Personal information
- Full name: Sergei Olegovich Gavrilov
- Date of birth: 14 January 1987 (age 38)
- Place of birth: Tomsk, Russian SFSR
- Height: 1.81 m (5 ft 11 in)
- Position(s): Defender

Senior career*
- Years: Team / Apps / (Gls)
- 2005–2008: FC Tom Tomsk / 0 / (0)
- 2008: FC Gubkin / 4 / (1)
- 2009–2013: FC Fakel Voronezh / 74 / (0)
- 2013–2014: FC Zvezda Ryazan / 16 / (0)
- 2014: FC Vybor-Kurbatovo Voronezh / 6 / (0)
- 2015: FC Taganrog / 16 / (3)
- 2015–2016: FC Dynamo Bryansk / 17 / (1)
- 2016–2017: TSK Simferopol / 2 / (0)
- 2017–2024: FC Lokomotiv Liski (amateur)

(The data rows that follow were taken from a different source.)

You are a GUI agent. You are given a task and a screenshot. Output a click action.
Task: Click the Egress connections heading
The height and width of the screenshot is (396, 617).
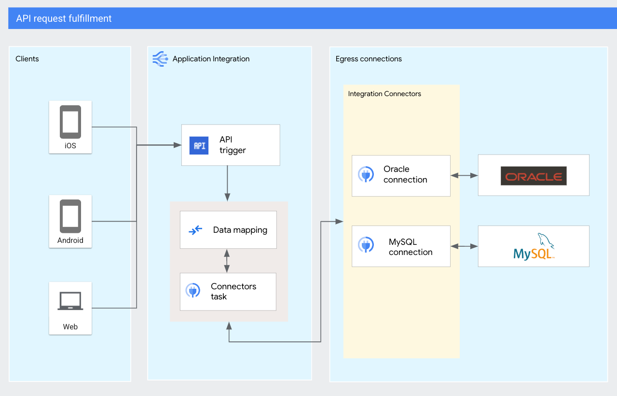[369, 58]
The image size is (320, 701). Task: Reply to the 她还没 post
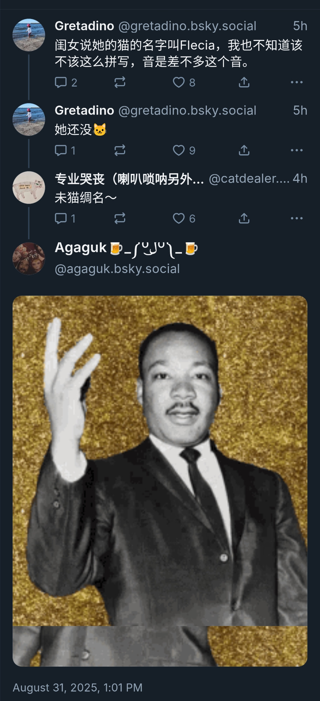pyautogui.click(x=65, y=150)
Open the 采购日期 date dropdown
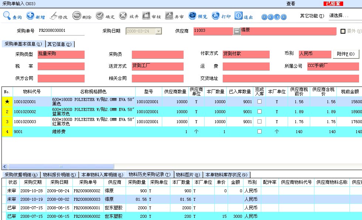The height and width of the screenshot is (220, 362). pos(158,31)
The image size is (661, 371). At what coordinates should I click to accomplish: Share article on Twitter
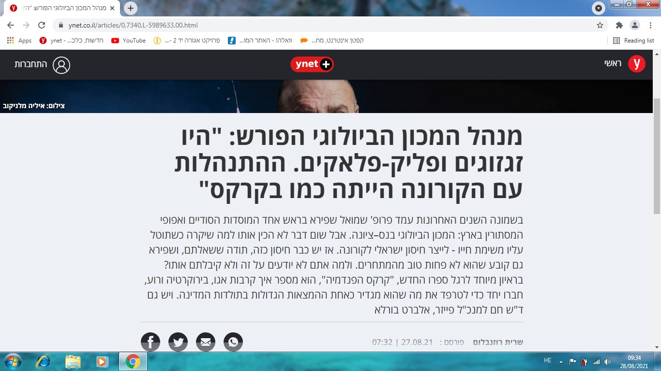click(x=178, y=342)
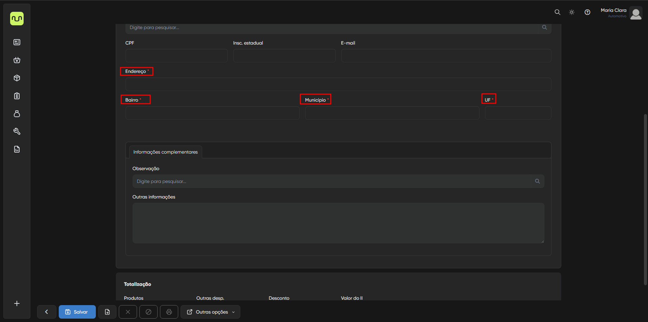This screenshot has height=322, width=648.
Task: Open the package box sidebar icon
Action: [x=17, y=78]
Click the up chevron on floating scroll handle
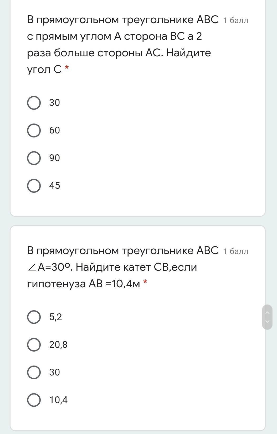Screen dimensions: 277x434 tap(268, 313)
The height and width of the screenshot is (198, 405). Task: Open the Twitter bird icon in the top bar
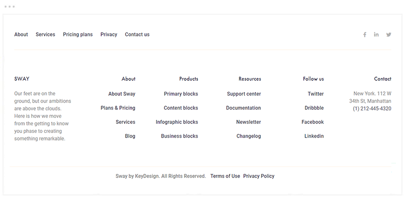pos(389,35)
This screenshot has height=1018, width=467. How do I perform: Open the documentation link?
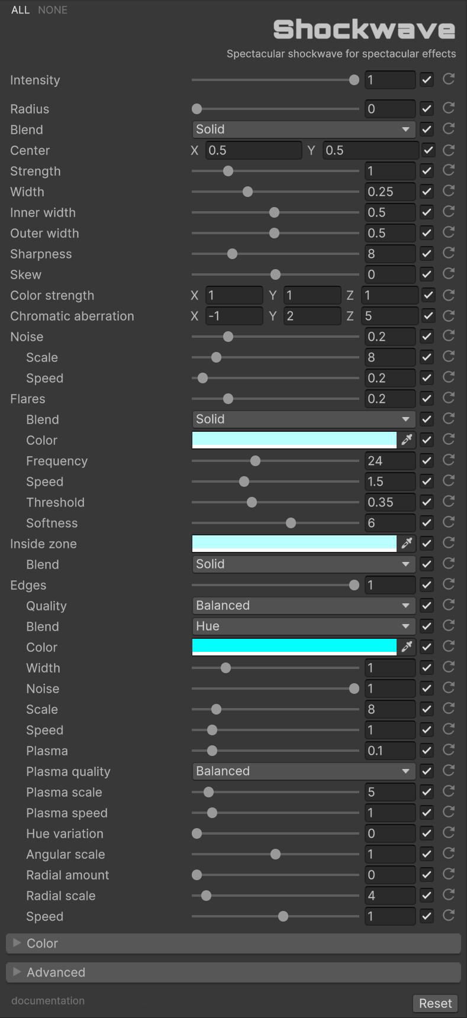pyautogui.click(x=48, y=1001)
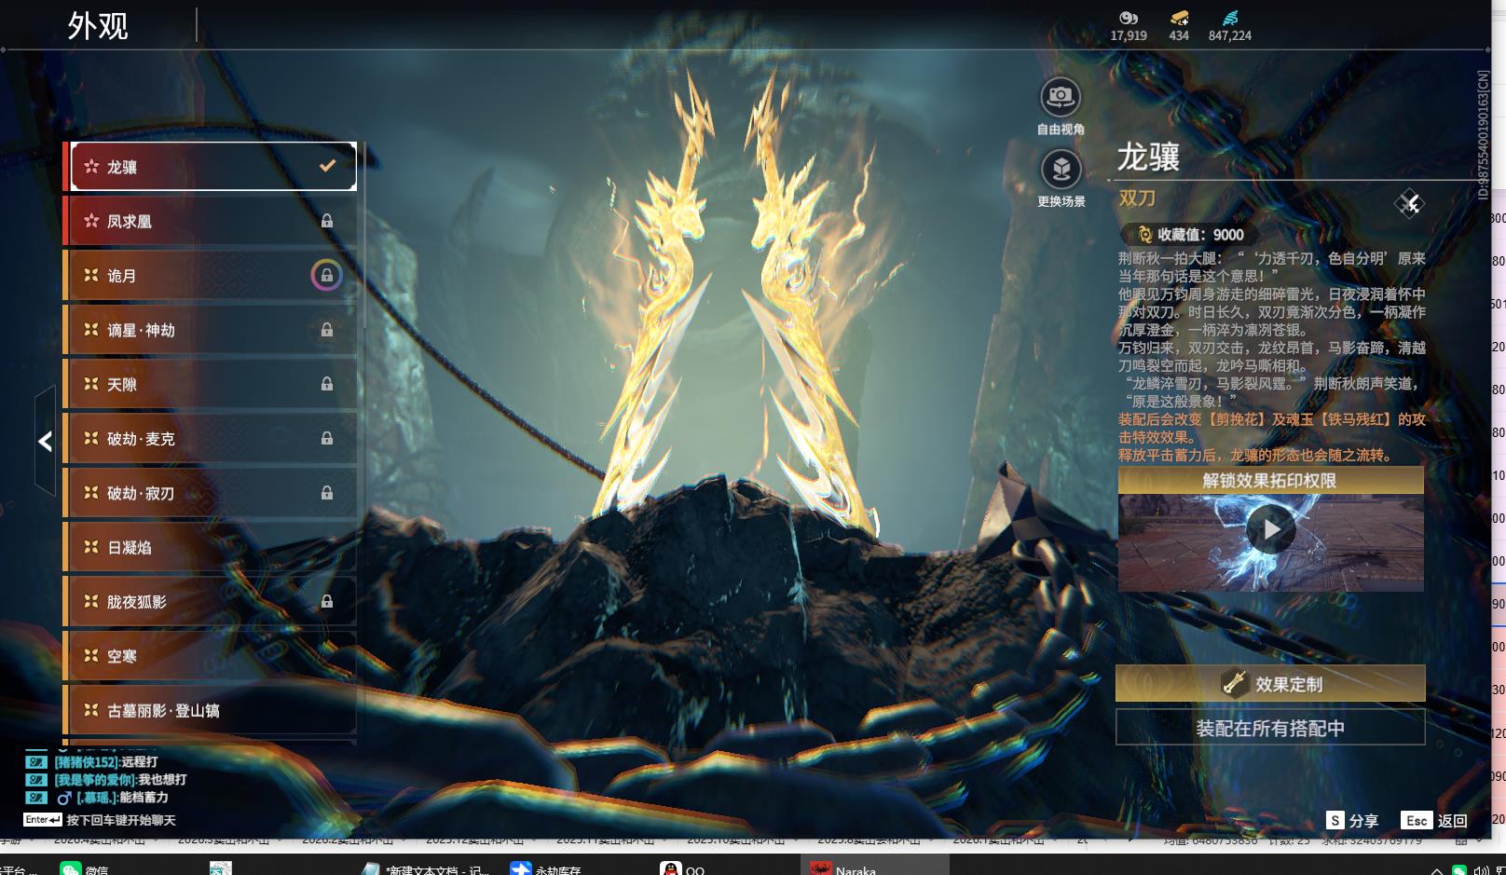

= Sergei Gavrilov (footballer) =

Russian footballer

Sergei Olegovich Gavrilov (Серге́й Олегович Гаврилов; born 14 January 1987) is a Russian former professional football player.

==Club career==
He made his debut for FC Tom Tomsk on 13 July 2005 in the Russian Cup game against FC Spartak Kostroma.

He played in the Russian Football National League for FC Fakel Voronezh in the 2011–12 season.